App. 4th 1119, 1125. No grounds have been set forth by Petitioner Linn in her Notice.
Counter-petitioner Maria Paluch asserts that Linn has failed to follow the proper
procedure in this motion, and should instead have requested that the Court issue an
Order to Show Cause.
Corp Code § 1904 provides in pertinent part that “ If a corporation is in the process of
voluntary winding up, the superior court of the proper county, upon the petition of (a)
the corporation, or (b) a shareholder or shareholders who hold shares representing 5
percent or more of the total number of any class of outstanding shares, . . . , and upon
such notice to the corporation and to other persons interested in the corporation as
shareholders and creditors as the court may order, may take jurisdiction over such
voluntary winding up proceeding if that appears necessary for the protection of any
parties in interest.”
Here, no Order to Show Cause has been requested or issued. The corporation has
not appeared in this action, but was served with the Linn’s Petition by US Mail.
Linn’s Petition requests that the Court order that Paluch be removed as a Board
member of the Corporation “due to neglect of corporate responsibilities, abuse of trust
in conducting corporate affairs, breach of fiduciary duty to the corporation in placing
her own financial interests over and above the interests of the corporation and its
creditors, for her dishonesty and due to her inability to act due to her mental incapacity
occasioned by constant alcohol and substance abuse.” citing Corp. Code, secs. 1806
(g), 304. (Petition, para. 17)
Linn’s Declaration as to the Special Board Meeting on February 25, 2014 reflects that
the only two shareholders and members of the Board were unable to agree on whether
or how to wind up the corporation. (Linn Dec., paras. 3-13.)

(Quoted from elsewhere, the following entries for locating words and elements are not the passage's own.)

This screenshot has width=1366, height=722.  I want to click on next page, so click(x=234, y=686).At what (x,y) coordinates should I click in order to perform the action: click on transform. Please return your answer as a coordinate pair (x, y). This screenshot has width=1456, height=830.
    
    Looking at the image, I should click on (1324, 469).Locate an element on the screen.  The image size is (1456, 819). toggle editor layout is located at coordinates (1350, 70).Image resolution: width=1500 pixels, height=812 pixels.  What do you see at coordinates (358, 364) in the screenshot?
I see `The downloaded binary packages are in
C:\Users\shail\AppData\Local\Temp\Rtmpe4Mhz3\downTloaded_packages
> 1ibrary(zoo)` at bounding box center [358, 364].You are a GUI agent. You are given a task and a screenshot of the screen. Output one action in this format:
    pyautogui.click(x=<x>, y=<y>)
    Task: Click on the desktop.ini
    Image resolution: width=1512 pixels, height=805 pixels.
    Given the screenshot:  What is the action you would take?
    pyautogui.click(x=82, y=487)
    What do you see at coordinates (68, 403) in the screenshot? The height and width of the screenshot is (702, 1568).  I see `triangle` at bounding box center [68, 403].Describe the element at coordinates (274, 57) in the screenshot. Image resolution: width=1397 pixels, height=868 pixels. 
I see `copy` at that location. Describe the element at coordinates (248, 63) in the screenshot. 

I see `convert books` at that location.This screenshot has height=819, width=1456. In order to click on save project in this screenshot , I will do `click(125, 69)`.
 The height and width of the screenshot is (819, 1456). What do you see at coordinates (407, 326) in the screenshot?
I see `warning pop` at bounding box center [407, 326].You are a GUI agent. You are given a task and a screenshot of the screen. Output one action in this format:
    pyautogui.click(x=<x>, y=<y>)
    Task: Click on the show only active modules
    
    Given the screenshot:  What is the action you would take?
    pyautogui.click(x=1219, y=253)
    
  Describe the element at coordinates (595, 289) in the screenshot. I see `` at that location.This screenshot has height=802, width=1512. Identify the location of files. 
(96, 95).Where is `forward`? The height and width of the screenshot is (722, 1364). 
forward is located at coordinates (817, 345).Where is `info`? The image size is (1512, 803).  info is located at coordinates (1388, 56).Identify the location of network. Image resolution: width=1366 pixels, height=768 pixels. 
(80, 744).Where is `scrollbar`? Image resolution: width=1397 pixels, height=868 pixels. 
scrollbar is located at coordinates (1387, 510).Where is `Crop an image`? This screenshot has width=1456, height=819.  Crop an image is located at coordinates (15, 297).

Counter-petitioner Maria Paluch represents in her Opposition papers that she agrees
with Linn that the Corporation should be wound up and dissolved. As a 50%
shareholder and also Vice President and Secretary of the corporation, Paluch
executed a resolution electing to wind up and dissolve the corporation on Feb. 21,
2014. She also filed a Certificate of Election to Wind Up and Dissolve the corporation
with the California Secretary of State. (Paluch Dec., para. 2)
In opposition, Paluch asserts that Linn has unclean hands due to her use of the
Corporation’s funds to support her drug use and her refusal to comply with her
fiduciary responsibilities to work with Paluch to effect the winding up and dissolution of
the Corporation. (Paluch Dec., para. 6.)
The Corporation’s Bylaws provide for the Board of Directors to consist of only two
directors. Linn and Paluch are the two directors. They each declare that they have
been consistently unable to agree on any matters relating to the Corporation’s winding
up and dissolution. (Paluch Dec., para. 5; Linn Dec., paras. 2-13.)
On the record before it, the Court must deny this procedurally defective motion. The
deadlocked shareholders here may make the appointment of a receiver appropriate.
The minute order is effective immediately. No formal order pursuant to CRC Rule
3.1312 or further notice is required.